3. In the third Place, defendant complains that the court committed error in allowing the plaintiff to introduce the following testimony over defendant's objections:

"Q. Are you acquainted with Mr. Hubble, a member of this jury? A. Yes, sir. Q. You had a fight with him because you would net pay him at Beggs? A. No, I offered him what is due him. He wanted twice as much and I would not pay him. Q. Did you have a fight with him? A. Yes, Sir. Q. That was over an account was it? A. Yes, sir."

These questions and answers were on cross-examination of the defendant, after testimony that its reputation had been seriously injured because of the garnishment and attachment proceedings. The following is the testimony that the cross-examination applies to:

"Q. Did that hurt your reputation or the company's reputation? A. It hurt both our reputations. Q. How much did it hurt your reputation? A. My business motto is to pay my bills. Q. I am not asking about your business motto, go ahead, I withdraw that and tell about your business motto. A. I pay my bills as I go along. Q. And you say you pay your bills as you go along and it hurts your reputation? A. Yes. Q. Had your reputation been hurt any before that time? A. No, sir."

The evidence brought out by the cross-examination was for the purpose of showing that the publicity the defendant was subjected to by reason of the garnishment and attachment proceedings in the light of hiss own conduct was not cause for complaint; and while we do not see any particular merit in this cross-examination, still we cannot see where the defendant was injured by it.

4. The defendant further complains that the court erred in refusing to give instructions 3 and 4 offered by the defendant, which were to the effect that if the jury believed from a preponderance of the evidence that the plaintiff had the writs of garnishment and attachment issued and served in the case for the purpose of embarrassing, harrassing, and causing the defendant disagreeable notoriety and that the defendant was injured by such notoriety and embarrassment, they should find in favor of the defendant on this account in any sum not to exceed $5,000, the amount sued for.

The court refused to give the instructions asked for, but instead gave the following Instruction:

"You are instructed, gentlemen of the jury, as a matter of law, that a person seeking to seize property on an alleged claim is not permitted under attachment or garnishment proceedings to seize more than will secure his alleged claim, and if he does so, it is at his peril and he is liable to the person whose property has been so seized in damages in an amount sufficient to compensate the person injured for the injury inflicted.

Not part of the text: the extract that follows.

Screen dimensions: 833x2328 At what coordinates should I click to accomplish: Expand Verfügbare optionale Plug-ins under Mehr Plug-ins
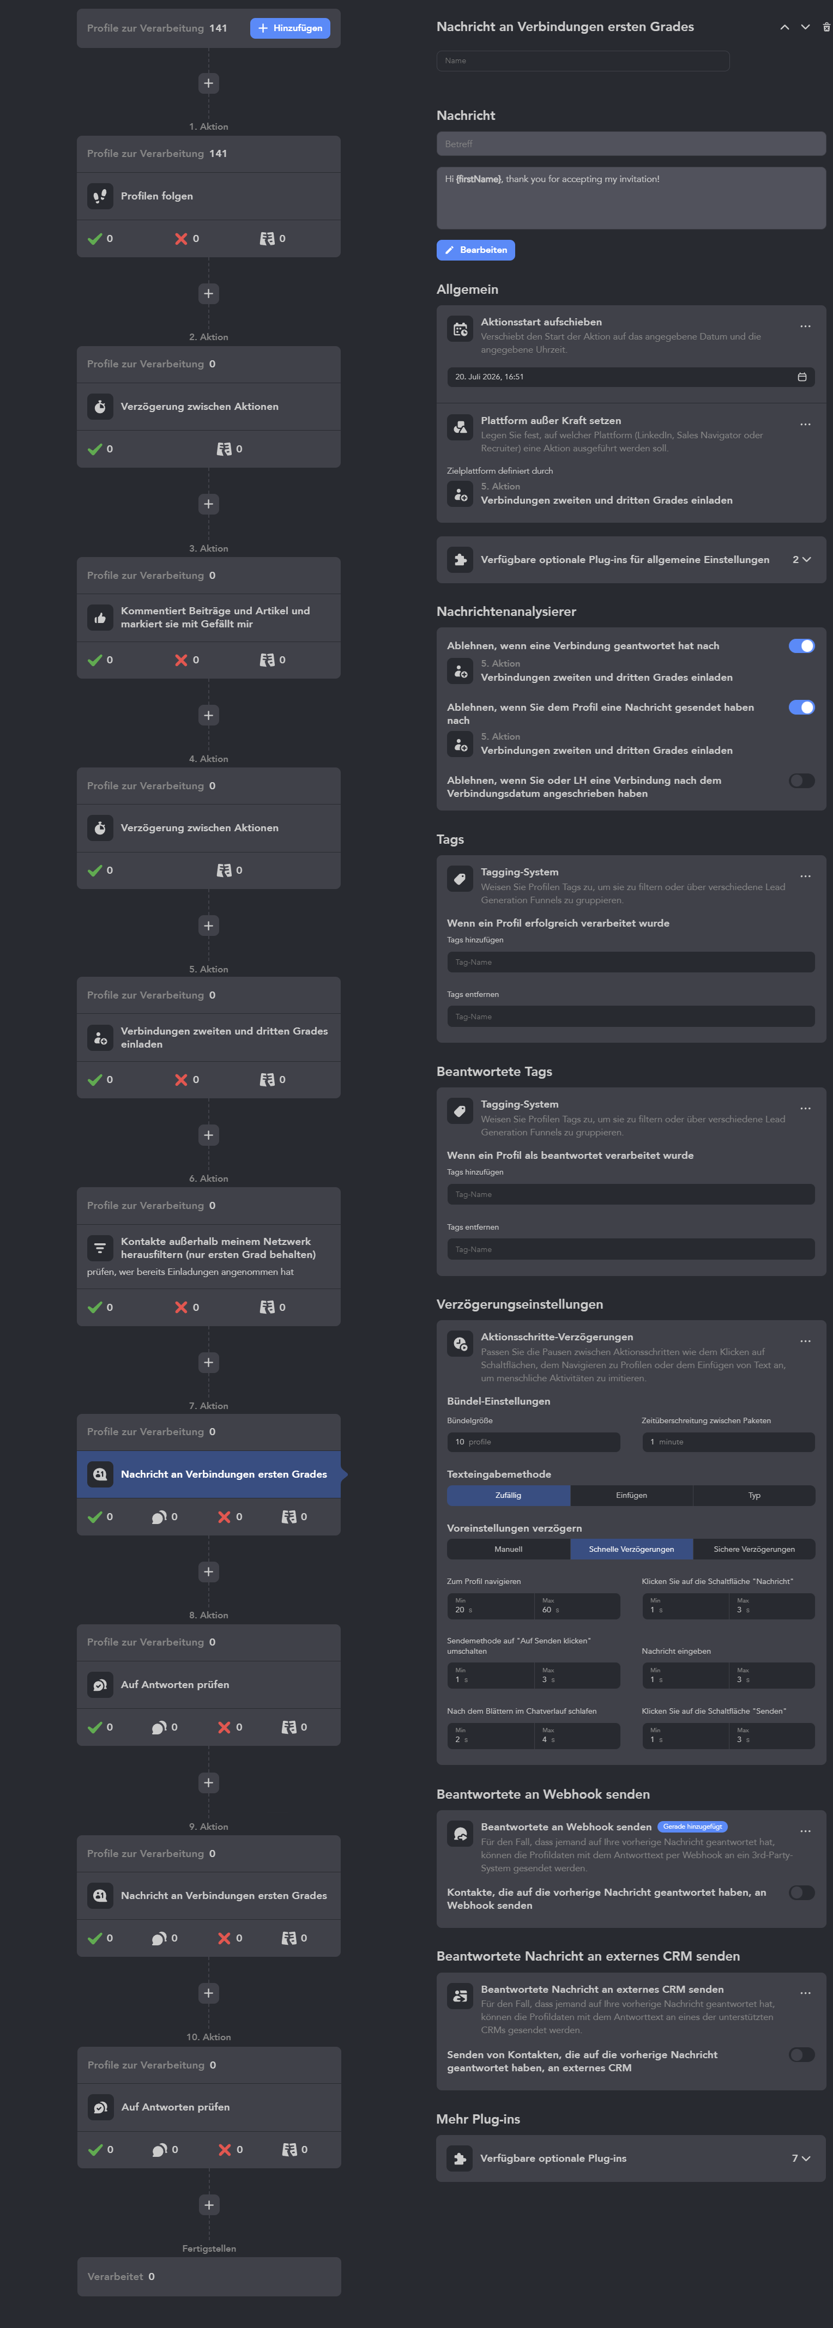coord(800,2158)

We think this instruction covered the point fully and it was not error to refuse to give the istructions asked for by the defendant.

5. The defendant complains under its fifth assignment of error that the jury disregarded the instruction of the court as to damages on account of the attachment proceedings.

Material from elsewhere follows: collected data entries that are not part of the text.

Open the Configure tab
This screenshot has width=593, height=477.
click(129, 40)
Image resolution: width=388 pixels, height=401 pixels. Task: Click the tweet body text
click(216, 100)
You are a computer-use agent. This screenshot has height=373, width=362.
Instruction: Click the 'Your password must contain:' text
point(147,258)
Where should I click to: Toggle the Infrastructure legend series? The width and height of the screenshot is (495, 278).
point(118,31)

An examination of the record discloses that the testimony as to the garnishment and attachment proceedings and the damages claimed by the defendant was introduced and submitted to the jury for their consideration under the above instruction of the court, and the damages were for them to determine, and they decided these issues in favor of the plaintiff and against the defendant, and we think the testimony supports the verdict and the defendant's contention is without merit.

We think the trial of this case resulted in substantial justice between the parties, and we, therefore, recommend that the judgment be affirmed.